=== Task directions ===
List every line below containing "title".

=== Stored records ===
-- -- --

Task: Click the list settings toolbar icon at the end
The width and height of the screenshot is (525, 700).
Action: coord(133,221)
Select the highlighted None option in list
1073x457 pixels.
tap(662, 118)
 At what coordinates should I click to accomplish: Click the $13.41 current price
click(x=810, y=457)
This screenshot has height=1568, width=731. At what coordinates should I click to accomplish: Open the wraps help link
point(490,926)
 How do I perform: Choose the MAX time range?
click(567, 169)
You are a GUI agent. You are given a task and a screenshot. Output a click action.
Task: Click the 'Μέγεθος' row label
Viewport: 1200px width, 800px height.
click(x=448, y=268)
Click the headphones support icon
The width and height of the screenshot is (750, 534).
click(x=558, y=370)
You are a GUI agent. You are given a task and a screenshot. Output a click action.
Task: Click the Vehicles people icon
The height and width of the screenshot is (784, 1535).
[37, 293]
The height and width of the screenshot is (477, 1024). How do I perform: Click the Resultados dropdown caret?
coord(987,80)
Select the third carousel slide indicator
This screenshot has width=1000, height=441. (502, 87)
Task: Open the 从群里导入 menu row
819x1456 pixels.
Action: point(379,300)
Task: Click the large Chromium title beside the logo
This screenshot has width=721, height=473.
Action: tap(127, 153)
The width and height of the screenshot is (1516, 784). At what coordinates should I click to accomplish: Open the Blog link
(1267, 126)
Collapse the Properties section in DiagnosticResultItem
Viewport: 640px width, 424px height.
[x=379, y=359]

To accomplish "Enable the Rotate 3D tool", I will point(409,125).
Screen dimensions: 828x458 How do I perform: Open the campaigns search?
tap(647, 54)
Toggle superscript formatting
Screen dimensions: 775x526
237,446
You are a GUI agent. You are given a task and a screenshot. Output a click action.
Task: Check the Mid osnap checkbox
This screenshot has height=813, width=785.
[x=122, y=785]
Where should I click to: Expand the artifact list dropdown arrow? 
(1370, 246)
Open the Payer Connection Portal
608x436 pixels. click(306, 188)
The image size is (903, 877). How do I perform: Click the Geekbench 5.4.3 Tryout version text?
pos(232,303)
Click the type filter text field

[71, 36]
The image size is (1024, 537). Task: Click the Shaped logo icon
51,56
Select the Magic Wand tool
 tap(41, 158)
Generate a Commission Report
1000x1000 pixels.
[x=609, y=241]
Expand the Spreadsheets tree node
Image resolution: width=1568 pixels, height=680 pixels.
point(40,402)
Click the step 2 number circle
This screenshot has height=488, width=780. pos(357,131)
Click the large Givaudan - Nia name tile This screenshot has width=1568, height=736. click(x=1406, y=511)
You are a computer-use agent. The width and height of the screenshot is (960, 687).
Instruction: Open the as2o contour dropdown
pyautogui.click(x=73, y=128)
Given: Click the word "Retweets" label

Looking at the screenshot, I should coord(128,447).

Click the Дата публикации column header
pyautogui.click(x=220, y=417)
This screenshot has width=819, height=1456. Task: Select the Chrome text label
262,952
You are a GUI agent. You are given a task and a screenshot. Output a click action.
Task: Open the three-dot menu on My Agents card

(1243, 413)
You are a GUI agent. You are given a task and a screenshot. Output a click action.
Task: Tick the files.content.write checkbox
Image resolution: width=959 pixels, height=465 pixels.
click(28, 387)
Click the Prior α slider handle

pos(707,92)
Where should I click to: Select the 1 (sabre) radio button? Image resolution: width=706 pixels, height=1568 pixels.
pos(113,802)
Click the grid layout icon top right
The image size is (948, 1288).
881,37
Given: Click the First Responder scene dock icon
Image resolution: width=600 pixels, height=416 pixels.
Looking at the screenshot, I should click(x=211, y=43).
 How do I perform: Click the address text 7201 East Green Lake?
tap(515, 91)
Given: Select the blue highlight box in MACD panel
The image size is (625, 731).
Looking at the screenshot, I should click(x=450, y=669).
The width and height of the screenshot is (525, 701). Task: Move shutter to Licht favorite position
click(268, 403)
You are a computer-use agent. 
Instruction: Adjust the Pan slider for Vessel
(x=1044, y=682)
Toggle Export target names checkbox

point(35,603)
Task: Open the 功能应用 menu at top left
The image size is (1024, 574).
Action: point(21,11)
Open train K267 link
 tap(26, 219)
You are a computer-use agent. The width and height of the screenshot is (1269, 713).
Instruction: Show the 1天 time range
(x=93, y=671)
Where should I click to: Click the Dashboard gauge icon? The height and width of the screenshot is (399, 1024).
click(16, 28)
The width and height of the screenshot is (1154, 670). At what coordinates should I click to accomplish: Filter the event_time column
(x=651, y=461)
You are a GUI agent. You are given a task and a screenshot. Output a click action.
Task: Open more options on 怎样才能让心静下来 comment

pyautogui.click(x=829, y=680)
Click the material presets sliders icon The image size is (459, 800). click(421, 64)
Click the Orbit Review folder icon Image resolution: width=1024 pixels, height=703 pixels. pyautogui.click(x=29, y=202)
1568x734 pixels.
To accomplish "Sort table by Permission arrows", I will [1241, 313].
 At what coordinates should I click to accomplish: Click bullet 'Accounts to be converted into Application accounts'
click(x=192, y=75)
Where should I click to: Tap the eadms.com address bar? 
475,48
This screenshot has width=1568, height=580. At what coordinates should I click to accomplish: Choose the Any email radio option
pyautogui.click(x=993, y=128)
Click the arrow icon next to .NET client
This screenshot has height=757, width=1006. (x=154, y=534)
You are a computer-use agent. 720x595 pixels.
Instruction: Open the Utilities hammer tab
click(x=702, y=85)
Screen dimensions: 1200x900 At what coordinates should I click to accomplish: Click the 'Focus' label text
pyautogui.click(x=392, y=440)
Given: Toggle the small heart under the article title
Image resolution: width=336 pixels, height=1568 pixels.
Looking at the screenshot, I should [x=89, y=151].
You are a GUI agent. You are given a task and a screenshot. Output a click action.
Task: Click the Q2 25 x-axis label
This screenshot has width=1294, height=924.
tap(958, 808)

-- -- --

=== Solution to the problem ===
Task: Click the large Chromium title beside the logo
Given: Toggle the small heart under the article title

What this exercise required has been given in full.